La trama che Abrams ha costruito con il co-sceneggiatore Chris Terrio si basa sul fatto che Rey e la Resistenza hanno bisogno di un cristallo che li guidi verso Exegol, la terra dimenticata dei Sith, dove Palpatine vuole diventare il leader del Final Order. Avete capito la citazione? Non importa. È solo una scusa per rimettere in scena tutti i nostri eroi: Chewie, R2-D2, C-3PO e BB8. Finn (John Boyega), l’ex stormtrooper che si è ribellato al Lato Oscuro, non ha molto da fare. Oscar Isaac cazzeggia e guida astronavi nel ruolo del pilota Poe Dameron, ma il suo personaggio ricorda troppo Han Solo, e il flirt con Zorii Bliss (Keri Russell) sembra un po’ fuori luogo. La trama decolla quando Billy Dee Williams, 83 anni, torna nei panni di Lando Calrissian, il generale arrogante che non vedevamo dal Ritorno dello Jedi del 1983.

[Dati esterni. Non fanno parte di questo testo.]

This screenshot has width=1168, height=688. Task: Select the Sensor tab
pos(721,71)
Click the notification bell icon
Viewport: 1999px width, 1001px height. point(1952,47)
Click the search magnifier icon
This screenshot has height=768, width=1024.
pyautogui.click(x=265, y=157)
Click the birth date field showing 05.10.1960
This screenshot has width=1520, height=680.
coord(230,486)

Fare paragoni con le vecchie storie di Star Wars – non parliamo dell’atroce e noiosa trilogia prequel che Lucas ci ha imposto a partire dal 1999 – non fa bene al capitolo finale. Ma al centro di questo film c’è un tema affascinante: l’Imperatore vuole che i Jedi si sentano soli nella galassia, e incapaci di resistere. Anche uno Wookie avrà notato il riferimento a Trump. E non c’è dubbio che Abrams tratti l’eredità del passato con la riverenza del fanboy: i combattimenti tra X Wings, le spade laser, il cameratismo. Lucas, di recente, si è detto deluso dal Risveglio della forza, che ha definito un remake di Una nuova speranza. Altri, invece, non perdoneranno mai Johnson per aver trasformato Luke in un folle nichilista in stile Apocalypse Now. Rieccoci a litigare. Con tutti i suoi difetti, L’ascesa di Skywalker si è conquistato un posto nella storia del nostro cinema e, quando Rey e Kylo sono sullo schermo, anche nei nostri cuori.